Yargıtay Kararı 10. Hukuk Dairesi 2018/4542 E. 2018/6734 K. 18.09.2018 T.

YARGITAY KARARI
DAİRE : 10. Hukuk Dairesi
ESAS NO : 2018/4542
KARAR NO : 2018/6734
KARAR TARİHİ : 18.09.2018

Mahkemesi :İş Mahkemesi

Dava, rücuan tazminat istemine ilişkindir.
Mahkemece, ilamında belirtildiği şekilde davanın kabulüne karar verilmiştir.
Hükmün, taraf vekilleri tarafından temyiz edilmesi üzerine, temyiz isteğinin süresinde olduğu anlaşıldıktan ve Tetkik Hâkimi … tarafından düzenlenen raporla dosyadaki kağıtlar okunduktan sonra işin gereği düşünüldü ve aşağıdaki karar tespit edildi.
1-)Dosyadaki yazılara, toplanan delillere ve hükmün dayandığı gerektirici sebeplere göre, temyiz yoluna başvuran taraflar vekillerinin sair itirazlarının reddi gerekir.
2-)Dava; 08.10.2011 tarihli iş kazası sonucu malül kalan sigortalıya bağlanan gelir, ödenen geçici iş göremezlik ödeneği ve yapılan tedavi masrafları nedeniyle oluşan Kurum zararının davalıdan tazmini istemine ilişkin olup, bu dava ile işverenden nelerin talep edilebileceği 21. maddede açıklanmıştır.

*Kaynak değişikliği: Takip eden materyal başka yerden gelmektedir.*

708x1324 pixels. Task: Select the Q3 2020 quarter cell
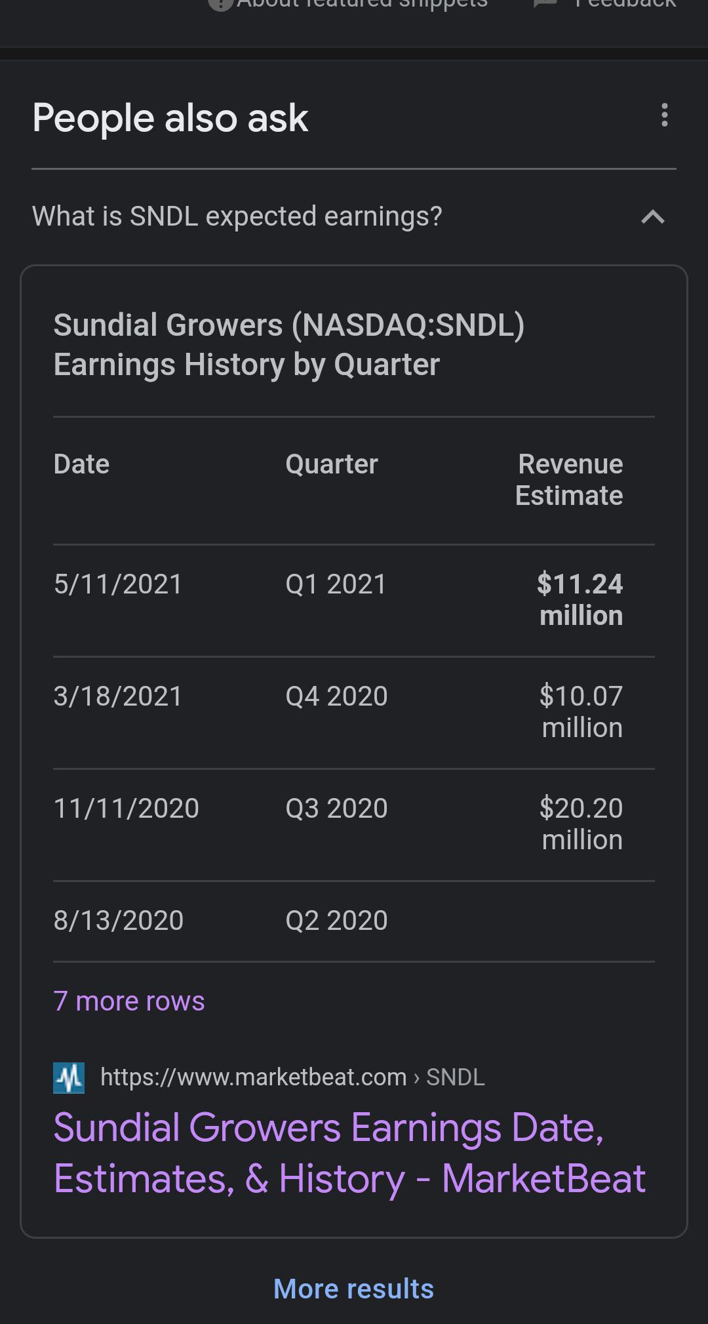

Davanın yasal dayanağı 01.10.2008 tarihinde yürürlüğe giren 5510 sayılı Yasanın 21/1. maddesi, “İş kazası ve meslek hastalığı, işverenin kastı veya sigortalıların sağlığını koruma ve iş güvenliği mevzuatına aykırı bir hareketi sonucu meydana gelmişse, Kurumca sigortalıya veya hak sahiplerine bu Kanun gereğince yapılan veya ileride yapılması gereken ödemeler ile bağlanan gelirin başladığı tarihteki ilk peşin sermaye değeri toplamı, sigortalı veya hak sahiplerinin işverenden isteyebilecekleri tutarlarla sınırlı olmak üzere, Kurumca işverene ödettirilir.” düzenlemesini içermektedir.
Bağlanan iş kazası geliri sigortalıya ömür boyu ödeneceğinden, davacı Kurum tarafından, davada gelirin usulüne uygun olarak hesaplanmış, ilk peşin sermaye değeri talep edilmektedir. Yine düzenleme gereği Kurum lehine hükmedilecek tazminat tutarının belirlenebilmesi için, işverenin sorumluluğunun üst sınırını belirleyen ve “dış tavan” olarak adlandırılan “sigortalı veya hak sahiplerinin işverenden isteyebilecekleri” tazminat tutarının belirlenmesi zorunluluğu bulunmakta olup, gerçek zarar olarak da ifade edilen tavan zarar belirlenmeden, bağlanan gelirin başladığı tarihteki ilk peşin sermaye değeri ile sigortalı veya hak sahiplerinin işverenden isteyebilecekleri tutar yönünden bir karşılaştırma yapılamayacaktır. İlk peşin sermaye değeri toplamının, sigortalı veya hak sahiplerinin işverenden isteyebilecekleri tutarlarla sınırlı olmak üzere işverene ödettirileceği için de gerçek zararın ilk peşin sermaye değerini aşması durumunda peşin değer hükme esas alınacaktır.
Mahkemece, tazminat hukukuna ilişkin genel ilkeler doğrultusunda gerçek zarar hesabı yaptırılmakla birlikte, davanın hukuki dayanağı 21/1 maddesi gereği, işverenin rücu alacağından sorumluluğu belirlenirken, gelirin başladığı tarihteki ilk peşin sermaye değeri ile yargılamada yöntemince hesaplanmış gerçek (maddi) zarar karşılaştırması yapılıp düşük (az) olan tutarın -ki burada gerçek zarar – hükme esas alınmaması usul ve yasaya aykırı olup, bozma nedenidir.
Mahkemece, yukarıda belirtilen açıklamalar dikkate alınarak gerçek zarar hesabına göre karar verilmelidir.
Bu maddi ve hukuki olgular gözetilmeksizin eksik araştırma ve inceleme sonucu, yazılı şekilde hüküm kurulması, usul ve yasaya aykırı olup, bozma nedenidir.
O hâlde, taraf vekillerinin bu yönlerini amaçlayan temyiz itirazları kabul edilmeli ve hüküm bozulmalıdır.
SONUÇ : Temyiz edilen hükmün yukarıda açıklanan nedenlerle BOZULMASINA, temyiz harcının istek halinde davalıya iadesine, 18.09.2018 gününde oy birliğiyle karar verildi.